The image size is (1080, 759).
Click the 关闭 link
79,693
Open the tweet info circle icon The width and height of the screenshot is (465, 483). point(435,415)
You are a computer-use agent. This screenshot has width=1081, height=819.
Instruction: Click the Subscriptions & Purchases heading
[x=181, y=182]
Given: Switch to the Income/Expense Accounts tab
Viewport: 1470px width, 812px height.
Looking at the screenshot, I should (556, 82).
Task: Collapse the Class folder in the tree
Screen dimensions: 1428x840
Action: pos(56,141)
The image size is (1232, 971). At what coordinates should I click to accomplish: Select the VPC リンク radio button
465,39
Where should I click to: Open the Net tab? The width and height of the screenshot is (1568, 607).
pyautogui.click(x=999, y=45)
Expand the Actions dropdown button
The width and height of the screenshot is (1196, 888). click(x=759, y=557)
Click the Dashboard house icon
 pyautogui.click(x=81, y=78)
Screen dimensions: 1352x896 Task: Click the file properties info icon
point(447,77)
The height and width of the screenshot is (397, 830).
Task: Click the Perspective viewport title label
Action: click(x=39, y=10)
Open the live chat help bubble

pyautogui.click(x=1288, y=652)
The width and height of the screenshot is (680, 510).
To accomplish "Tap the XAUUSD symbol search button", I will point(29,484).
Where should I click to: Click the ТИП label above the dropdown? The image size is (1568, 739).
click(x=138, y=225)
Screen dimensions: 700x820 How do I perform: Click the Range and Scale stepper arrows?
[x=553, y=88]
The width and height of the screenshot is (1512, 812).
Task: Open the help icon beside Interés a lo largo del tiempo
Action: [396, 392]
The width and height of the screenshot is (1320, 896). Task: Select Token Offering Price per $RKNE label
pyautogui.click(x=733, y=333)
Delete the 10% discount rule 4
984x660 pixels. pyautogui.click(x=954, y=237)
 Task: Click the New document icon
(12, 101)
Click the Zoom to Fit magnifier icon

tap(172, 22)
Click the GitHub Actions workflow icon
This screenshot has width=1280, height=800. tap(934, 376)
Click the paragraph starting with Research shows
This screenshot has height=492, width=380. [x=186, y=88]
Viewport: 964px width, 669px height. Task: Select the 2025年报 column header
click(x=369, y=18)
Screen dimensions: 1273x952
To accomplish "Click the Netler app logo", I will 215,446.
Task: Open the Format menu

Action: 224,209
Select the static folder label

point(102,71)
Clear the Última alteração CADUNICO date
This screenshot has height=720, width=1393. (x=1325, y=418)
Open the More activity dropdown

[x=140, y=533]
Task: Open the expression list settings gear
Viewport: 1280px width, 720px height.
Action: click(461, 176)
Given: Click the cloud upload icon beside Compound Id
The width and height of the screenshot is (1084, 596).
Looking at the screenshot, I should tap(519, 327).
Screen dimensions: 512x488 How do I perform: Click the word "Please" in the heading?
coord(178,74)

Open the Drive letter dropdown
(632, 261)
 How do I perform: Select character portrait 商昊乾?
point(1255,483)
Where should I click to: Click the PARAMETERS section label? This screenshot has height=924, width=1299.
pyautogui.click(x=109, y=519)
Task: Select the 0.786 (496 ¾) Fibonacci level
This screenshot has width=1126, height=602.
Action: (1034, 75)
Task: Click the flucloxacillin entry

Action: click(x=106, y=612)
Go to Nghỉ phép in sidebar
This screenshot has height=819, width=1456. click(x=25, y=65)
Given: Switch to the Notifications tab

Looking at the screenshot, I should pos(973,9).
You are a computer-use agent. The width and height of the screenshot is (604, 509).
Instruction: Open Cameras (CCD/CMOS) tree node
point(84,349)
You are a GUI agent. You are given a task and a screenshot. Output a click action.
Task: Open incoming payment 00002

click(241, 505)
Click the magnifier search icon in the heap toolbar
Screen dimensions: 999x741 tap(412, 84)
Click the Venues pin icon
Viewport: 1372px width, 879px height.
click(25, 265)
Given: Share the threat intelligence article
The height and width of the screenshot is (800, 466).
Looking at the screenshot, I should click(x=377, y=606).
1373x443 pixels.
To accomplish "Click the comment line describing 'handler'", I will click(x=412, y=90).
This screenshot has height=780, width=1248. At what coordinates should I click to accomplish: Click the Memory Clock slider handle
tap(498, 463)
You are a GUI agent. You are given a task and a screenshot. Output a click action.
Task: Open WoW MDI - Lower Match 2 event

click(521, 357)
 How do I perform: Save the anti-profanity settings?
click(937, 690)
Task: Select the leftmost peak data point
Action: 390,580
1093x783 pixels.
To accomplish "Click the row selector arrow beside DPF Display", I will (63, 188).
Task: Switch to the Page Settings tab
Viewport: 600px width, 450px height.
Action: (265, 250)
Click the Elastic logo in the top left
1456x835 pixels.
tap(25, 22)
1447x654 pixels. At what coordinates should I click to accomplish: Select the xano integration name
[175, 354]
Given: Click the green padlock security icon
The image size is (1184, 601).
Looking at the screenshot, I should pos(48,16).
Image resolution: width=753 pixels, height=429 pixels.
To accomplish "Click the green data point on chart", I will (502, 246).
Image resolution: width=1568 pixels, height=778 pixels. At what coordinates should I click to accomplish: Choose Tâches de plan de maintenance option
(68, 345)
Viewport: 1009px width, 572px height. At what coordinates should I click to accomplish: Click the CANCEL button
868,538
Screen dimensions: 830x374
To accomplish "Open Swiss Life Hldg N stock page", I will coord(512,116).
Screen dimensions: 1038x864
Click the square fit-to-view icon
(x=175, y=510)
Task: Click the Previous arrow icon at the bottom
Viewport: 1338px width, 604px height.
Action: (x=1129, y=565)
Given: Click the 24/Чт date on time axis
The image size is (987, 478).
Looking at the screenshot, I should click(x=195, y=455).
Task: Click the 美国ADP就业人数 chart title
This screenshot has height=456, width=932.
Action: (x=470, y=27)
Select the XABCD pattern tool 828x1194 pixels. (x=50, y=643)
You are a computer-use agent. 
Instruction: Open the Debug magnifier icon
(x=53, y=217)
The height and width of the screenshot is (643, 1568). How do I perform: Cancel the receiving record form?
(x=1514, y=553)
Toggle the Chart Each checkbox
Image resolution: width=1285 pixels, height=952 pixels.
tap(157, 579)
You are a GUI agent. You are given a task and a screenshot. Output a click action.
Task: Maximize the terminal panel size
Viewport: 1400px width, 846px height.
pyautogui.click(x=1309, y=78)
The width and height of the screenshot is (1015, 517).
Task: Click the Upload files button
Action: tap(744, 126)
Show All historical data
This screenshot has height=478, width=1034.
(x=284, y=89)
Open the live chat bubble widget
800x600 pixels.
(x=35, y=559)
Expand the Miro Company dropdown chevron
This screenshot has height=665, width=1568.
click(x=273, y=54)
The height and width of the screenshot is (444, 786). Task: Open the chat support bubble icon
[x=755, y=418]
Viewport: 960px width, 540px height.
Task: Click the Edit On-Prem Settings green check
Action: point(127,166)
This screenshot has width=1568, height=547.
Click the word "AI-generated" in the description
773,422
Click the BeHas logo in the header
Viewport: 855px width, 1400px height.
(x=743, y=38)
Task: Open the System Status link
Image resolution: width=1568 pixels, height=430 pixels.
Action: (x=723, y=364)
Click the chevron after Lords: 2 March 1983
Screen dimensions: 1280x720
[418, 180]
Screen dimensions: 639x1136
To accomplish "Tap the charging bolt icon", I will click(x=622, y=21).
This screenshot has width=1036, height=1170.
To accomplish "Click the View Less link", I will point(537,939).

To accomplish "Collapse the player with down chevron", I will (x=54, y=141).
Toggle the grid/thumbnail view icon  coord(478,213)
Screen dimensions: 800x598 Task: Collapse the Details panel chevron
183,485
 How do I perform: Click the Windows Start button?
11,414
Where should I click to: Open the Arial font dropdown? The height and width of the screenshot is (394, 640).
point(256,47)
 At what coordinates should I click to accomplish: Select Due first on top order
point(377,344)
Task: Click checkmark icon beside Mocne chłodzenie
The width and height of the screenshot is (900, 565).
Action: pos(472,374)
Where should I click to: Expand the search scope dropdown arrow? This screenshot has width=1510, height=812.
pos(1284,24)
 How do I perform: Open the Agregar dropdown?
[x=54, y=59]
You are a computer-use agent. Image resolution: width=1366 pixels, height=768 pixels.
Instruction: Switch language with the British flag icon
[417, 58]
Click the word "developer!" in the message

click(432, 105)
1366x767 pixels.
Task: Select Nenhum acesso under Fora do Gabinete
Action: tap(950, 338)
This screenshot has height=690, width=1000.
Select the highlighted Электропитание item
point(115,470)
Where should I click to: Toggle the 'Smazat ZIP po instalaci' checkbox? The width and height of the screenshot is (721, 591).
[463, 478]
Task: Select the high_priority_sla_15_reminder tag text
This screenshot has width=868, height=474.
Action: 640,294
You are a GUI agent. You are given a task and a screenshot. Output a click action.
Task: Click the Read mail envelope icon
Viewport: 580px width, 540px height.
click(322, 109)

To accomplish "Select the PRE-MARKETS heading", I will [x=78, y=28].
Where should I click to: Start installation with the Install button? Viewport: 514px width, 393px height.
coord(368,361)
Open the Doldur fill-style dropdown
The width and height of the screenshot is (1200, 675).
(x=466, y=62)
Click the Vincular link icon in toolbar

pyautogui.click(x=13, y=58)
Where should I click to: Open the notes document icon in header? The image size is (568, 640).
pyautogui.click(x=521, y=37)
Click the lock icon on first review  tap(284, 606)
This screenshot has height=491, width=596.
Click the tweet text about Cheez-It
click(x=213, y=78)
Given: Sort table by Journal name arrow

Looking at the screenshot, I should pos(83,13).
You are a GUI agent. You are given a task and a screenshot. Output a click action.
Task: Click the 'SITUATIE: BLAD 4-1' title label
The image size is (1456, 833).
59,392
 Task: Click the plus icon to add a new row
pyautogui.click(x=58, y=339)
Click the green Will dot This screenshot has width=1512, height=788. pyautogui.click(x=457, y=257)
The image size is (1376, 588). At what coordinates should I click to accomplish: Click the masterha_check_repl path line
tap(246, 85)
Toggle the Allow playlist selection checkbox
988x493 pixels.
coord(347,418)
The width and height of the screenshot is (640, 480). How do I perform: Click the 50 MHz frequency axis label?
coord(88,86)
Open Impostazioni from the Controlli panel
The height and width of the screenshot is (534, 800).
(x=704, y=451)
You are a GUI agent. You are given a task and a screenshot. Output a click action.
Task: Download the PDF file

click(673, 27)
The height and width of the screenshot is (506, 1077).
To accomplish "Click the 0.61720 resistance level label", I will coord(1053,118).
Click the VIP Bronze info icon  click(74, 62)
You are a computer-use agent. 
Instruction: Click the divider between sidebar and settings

====

• [YOUR INSTRUCTIONS] Up to and including the line with "Given: Switch to the Income/Expense", restate the records above word for word from the very first line.

• [THE COMPLETED TASK]
The image size is (1080, 759).
Click the 关闭 link
79,693
Open the tweet info circle icon The width and height of the screenshot is (465, 483). point(435,415)
You are a computer-use agent. This screenshot has width=1081, height=819.
Instruction: Click the Subscriptions & Purchases heading
[x=181, y=182]
Given: Switch to the Income/Expense Accounts tab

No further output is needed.